Poster
in
Workshop: Actionable Interpretability
What Kind of User Are You? Uncovering User Models in LLM Chatbots
Yida Chen · Aoyu Wu · Trevor DePodesta · Catherine Yeh · Lena Armstrong · Kenneth Li · Nicholas Marin · Oam Patel · Jan Riecke · Shivam Raval · Olivia Seow · Martin Wattenberg · Fernanda ViĆ©gas
Mounting evidence suggests that LLM-based chatbots customize their output in response to cues about the user's identity.

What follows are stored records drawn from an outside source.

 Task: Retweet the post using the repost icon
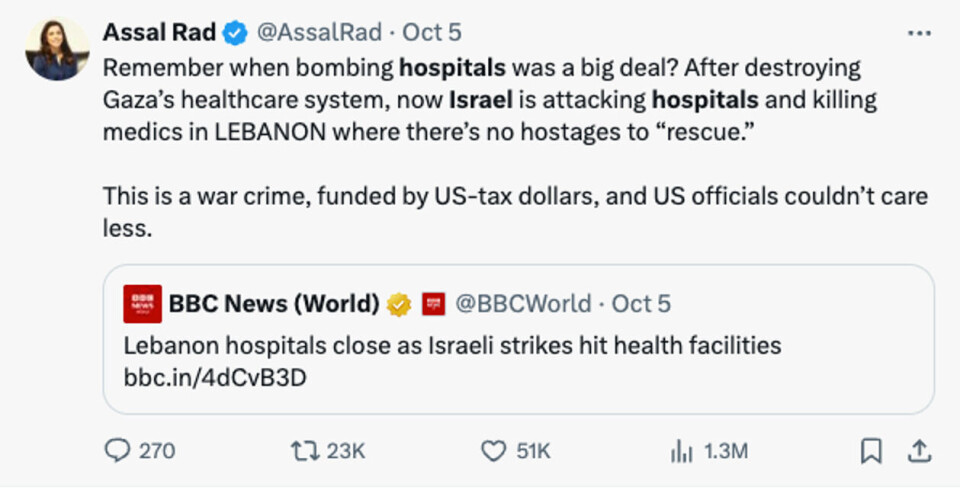(x=303, y=451)
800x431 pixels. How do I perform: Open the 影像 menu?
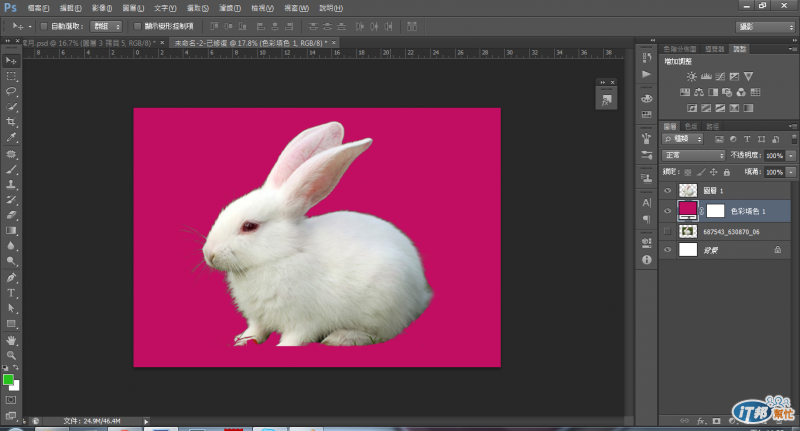101,8
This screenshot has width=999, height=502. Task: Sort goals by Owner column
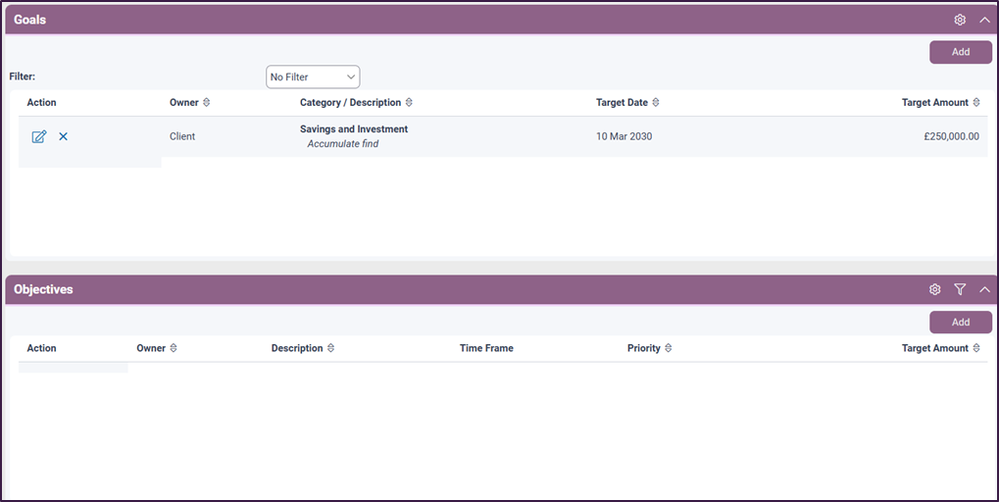tap(206, 103)
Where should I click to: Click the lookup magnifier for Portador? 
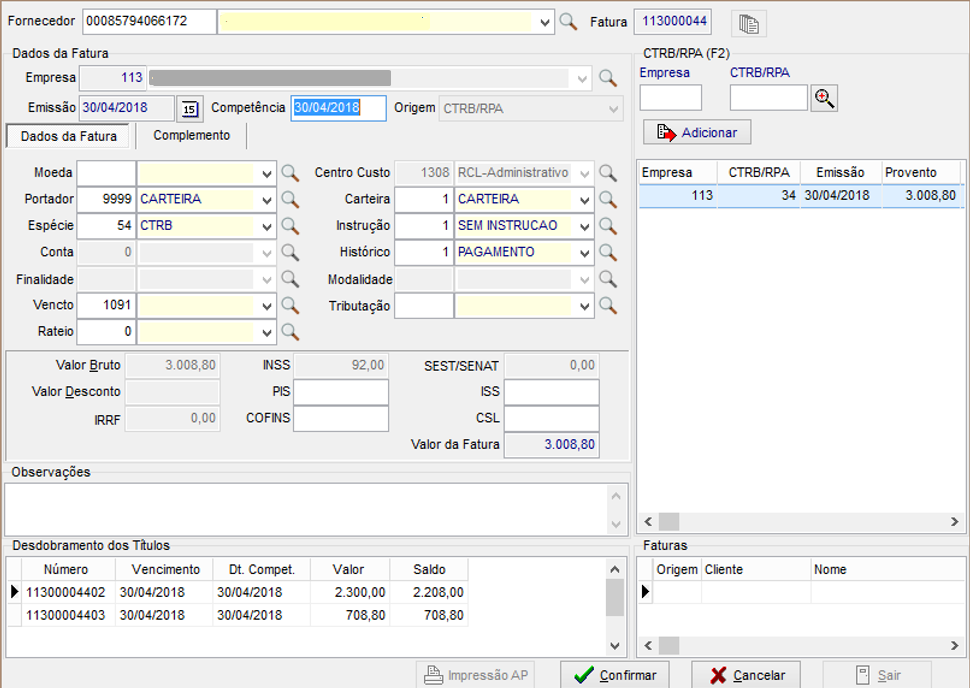tap(290, 199)
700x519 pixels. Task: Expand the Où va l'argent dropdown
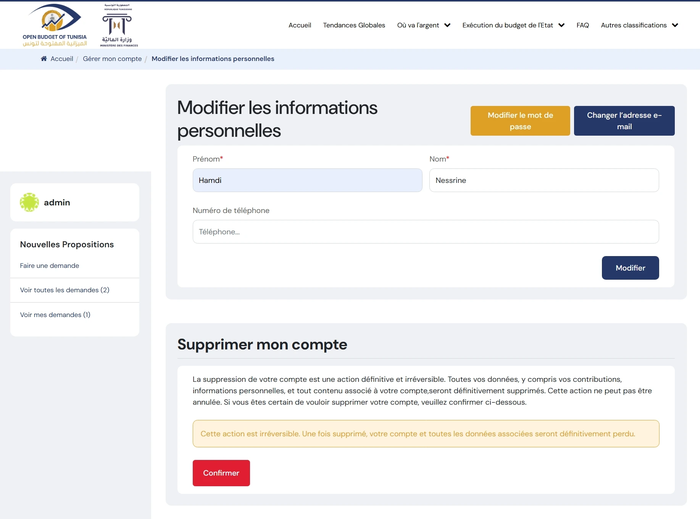(x=423, y=25)
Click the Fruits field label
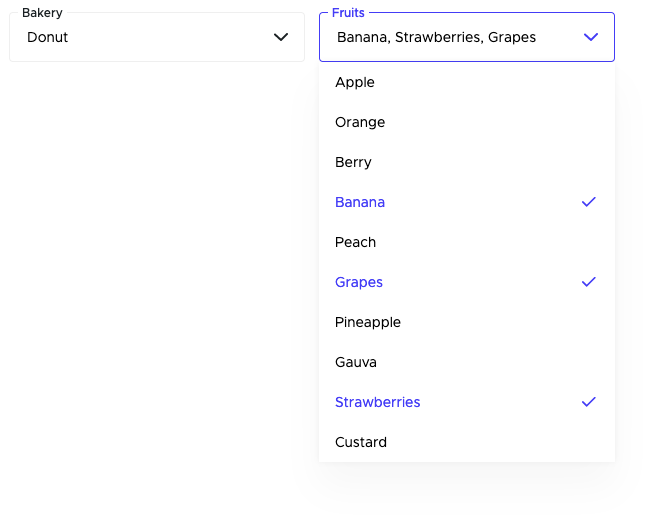The height and width of the screenshot is (518, 649). tap(348, 13)
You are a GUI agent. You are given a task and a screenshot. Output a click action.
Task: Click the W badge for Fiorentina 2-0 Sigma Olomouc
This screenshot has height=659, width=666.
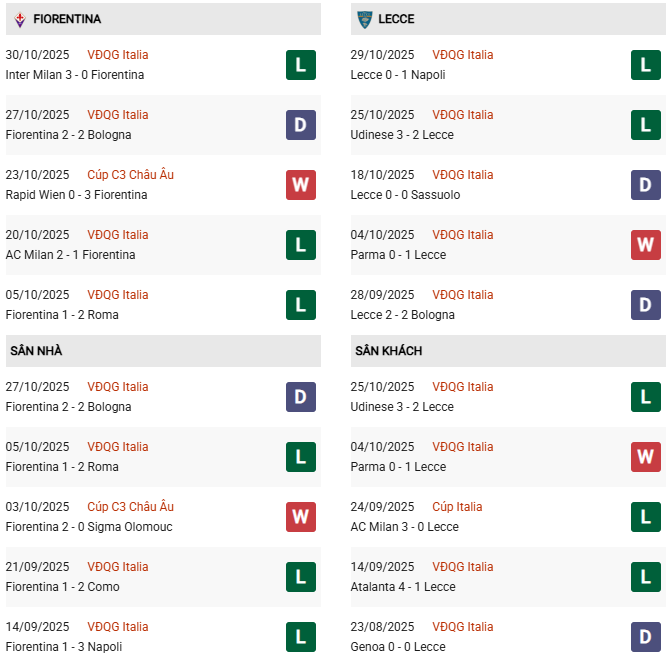pos(301,517)
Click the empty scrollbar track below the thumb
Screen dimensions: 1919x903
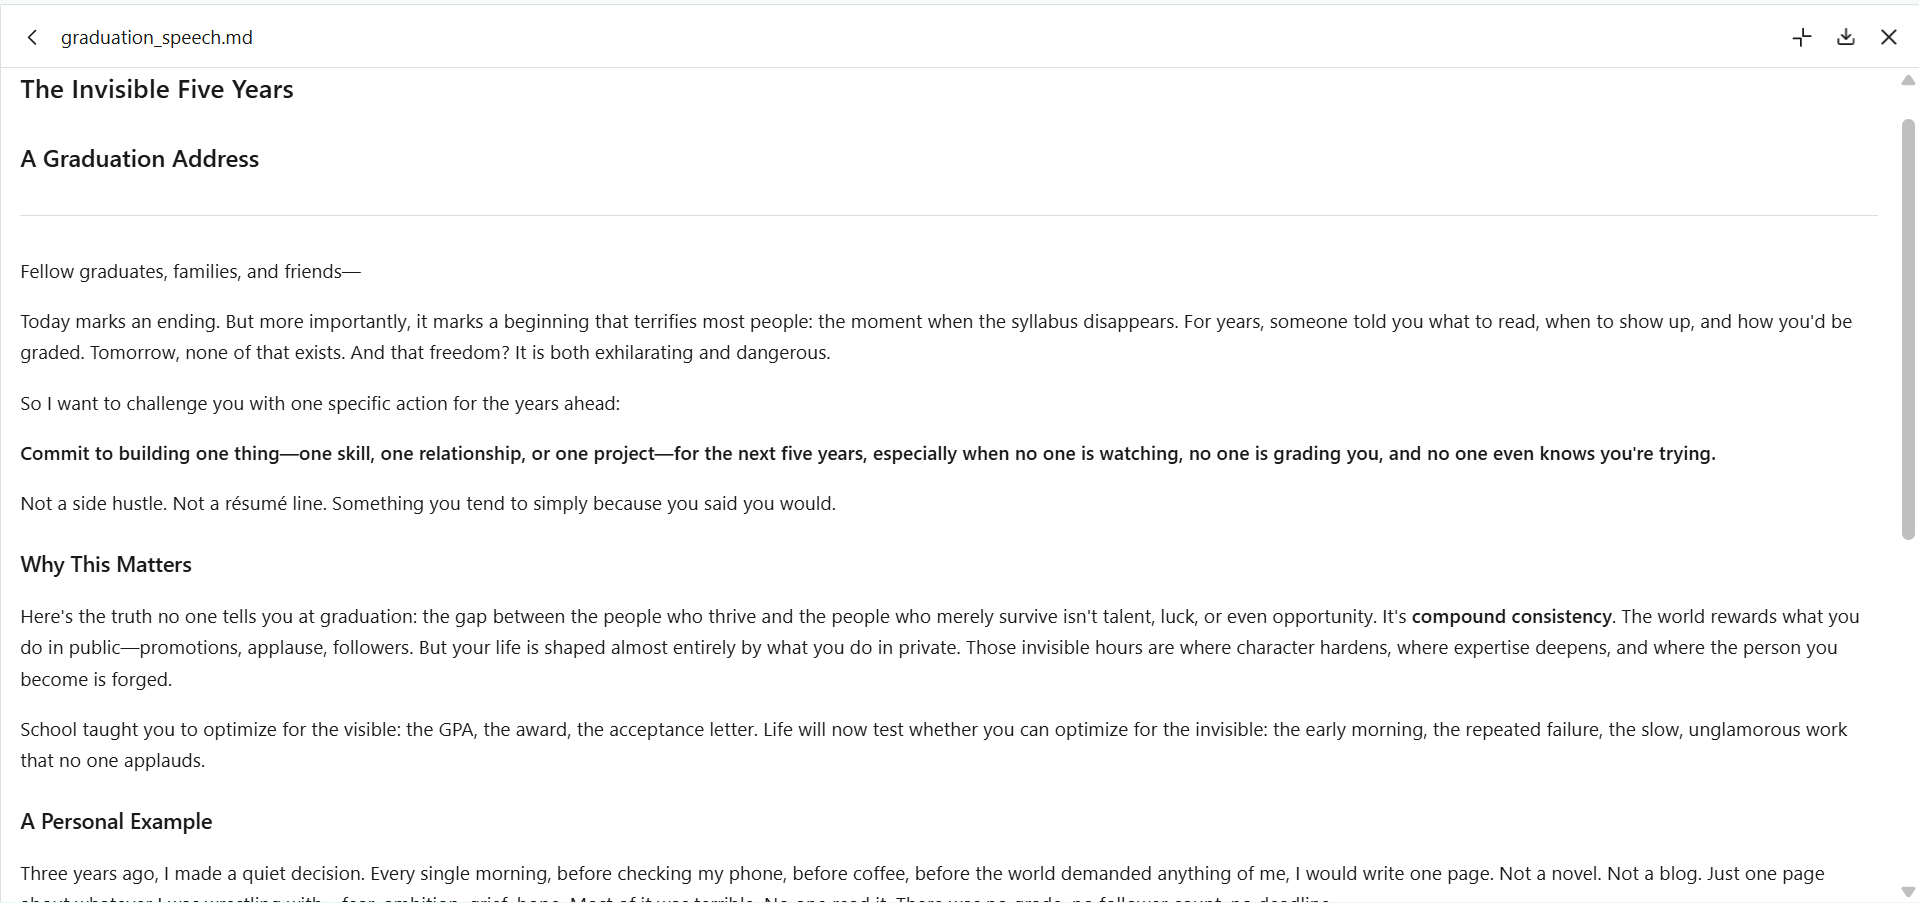tap(1908, 710)
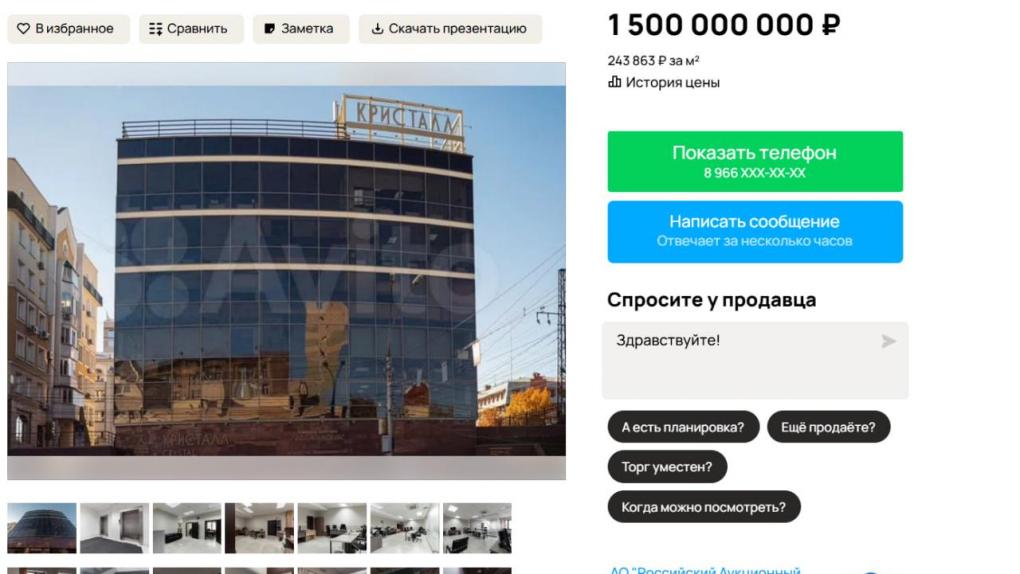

Here we investigate internal representations that mediate this behavior. We analyze multiple open-weight LLM chatbots, and show consistent evidence that they contain an interpretable "User Model," in the form of linear directions in the residual stream that correspond to implicit inferences about key aspects of the user: gender, age, education and socioeconomic status. The analysis is delicate, since measuring the behavior of interest (treating the user according to some implicit attribute inferred by the chatbot) involves reading subtle cues in the face of confounding variables. We describe a set of experimental protocols for handling this challenge. Causal mediation analysis suggests that the User Model plays a causal role in determining the chatbot's responses. Furthermore, the User Model lends itself to natural "steering" interventions that can be used to control both the style and content of the chatbot output. We suggest that the User Model is a basic mechanism of implicit social cognition that, under the surface, shapes chatbot behavior.